GWERTZMAN: I mean, I've heard that these weapons go to Sudan and up and just up the Nile?
ABRAMS: Well, it appears that they come by sea, most of them, by sea from Iran and go around Gulf of Aiden and, right, and up ultimately they don't, we don't think they go through the canal, most of them by ship and out into the Mediterranean and then into Gaza. Rather, it seems that they hit land in places like Yemen or Somalia or, I guess, Eritrea to some extent, places like that, you could look at the map. And then cross over into Sinai and are taken across Sinai and then sneaked into Gaza. I don't think this is, you know, accounts for 100% of the shipments but that seems to be the bulk of them.
Now, you will remember that at the end of the Gaza War there were pledges by the United States and a number of European countries that we would try to help interdict the seaborne part of this. And the Egyptians were supposed to try the Sinai part, before you get into the area right on the border. I don't know whether there has actually been in the last month or so any significant increase in the maritime policing.

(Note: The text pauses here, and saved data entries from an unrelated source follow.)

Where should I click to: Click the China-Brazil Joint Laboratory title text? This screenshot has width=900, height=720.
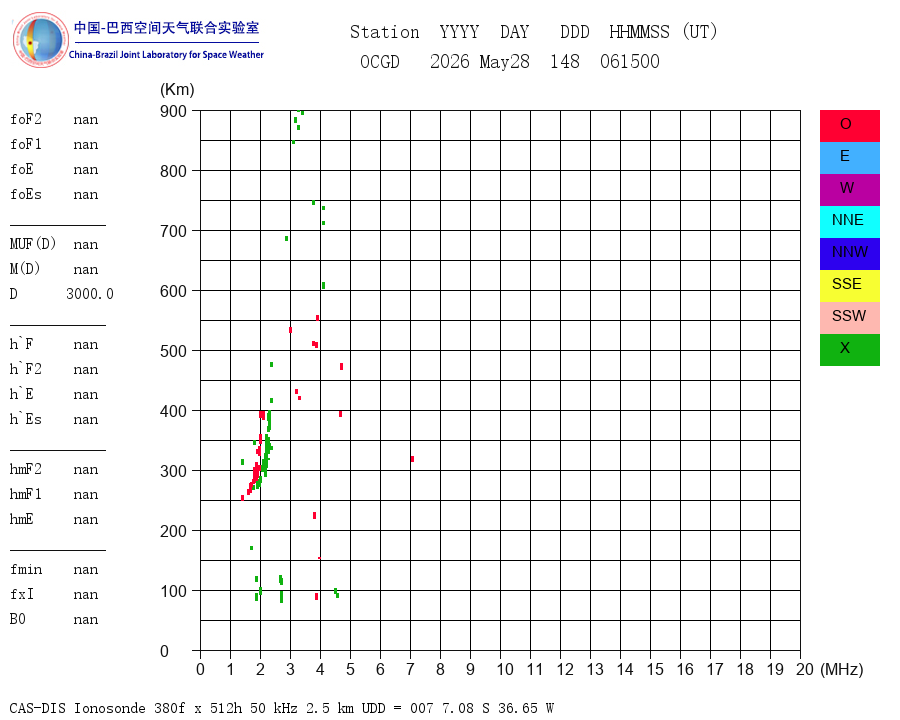[x=166, y=55]
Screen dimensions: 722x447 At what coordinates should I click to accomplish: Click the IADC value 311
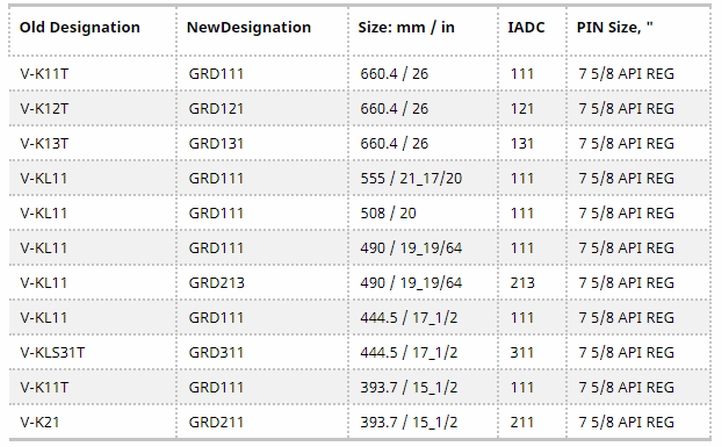coord(521,353)

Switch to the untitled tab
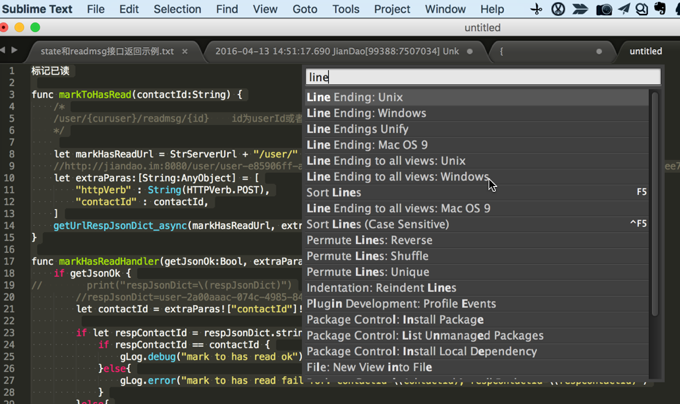645,51
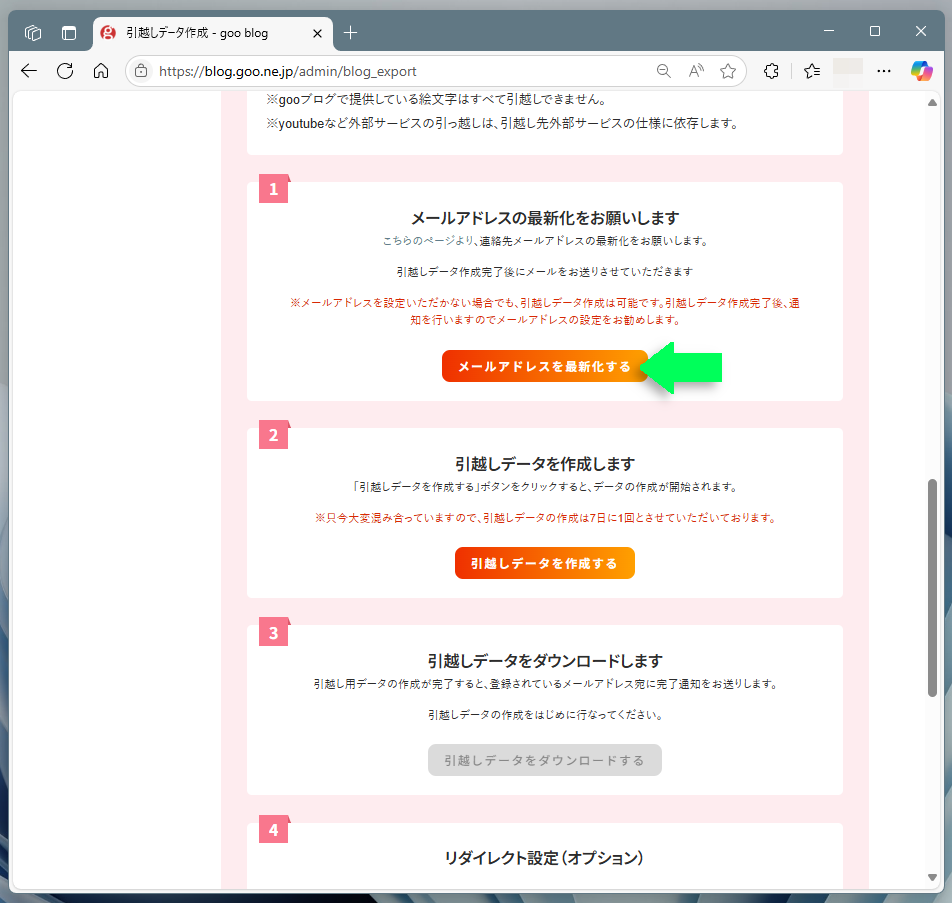This screenshot has height=903, width=952.
Task: Open the Copilot sidebar
Action: (921, 71)
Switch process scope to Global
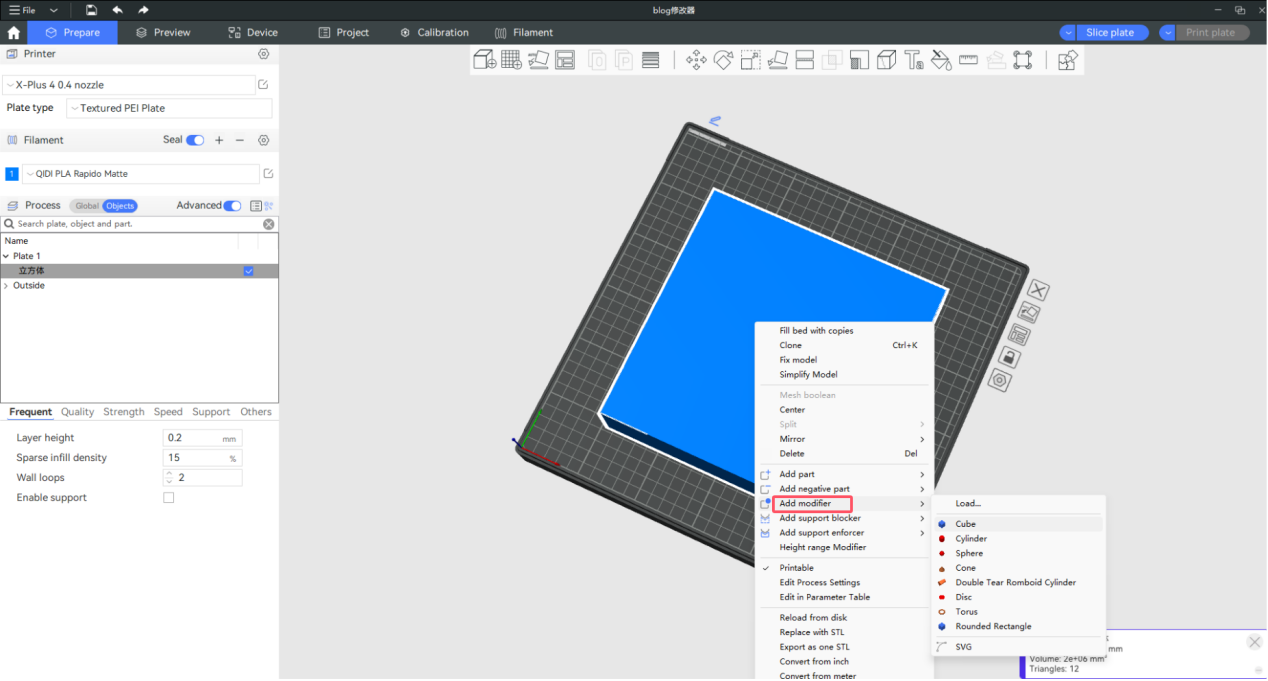This screenshot has height=681, width=1268. [x=87, y=206]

GWERTZMAN: Right. Next question.
OPERATOR: Thank you.
Again, if you would like to ask a question please press the star key followed by the one key on your touchtone phone.
Our next question comes from Howard Lafranchi with Christian Science Monitor.
QUESTIONER: Thank you. Hi. Yeah, I was wondering now if you see, as you said, at least 2009 as not the time for negotiations and not really progress on that front, what role do you see for Senator Mitchell? I mean, do you see it sort of limited to this, you know, idea of building up Palestinian institutions on the West Bank? What about this idea of sort of branching out a bit and working on relations with Syria?
ABRAMS: Well, whether Senator Mitchell will deal with Syria and Lebanon, I think, is really the question the president and the secretary of State must decide. If under the new Israeli government they get into negotiations with Syria, then Mitchell, you know, will have to see if he wants to do that and if he's authorized to do that.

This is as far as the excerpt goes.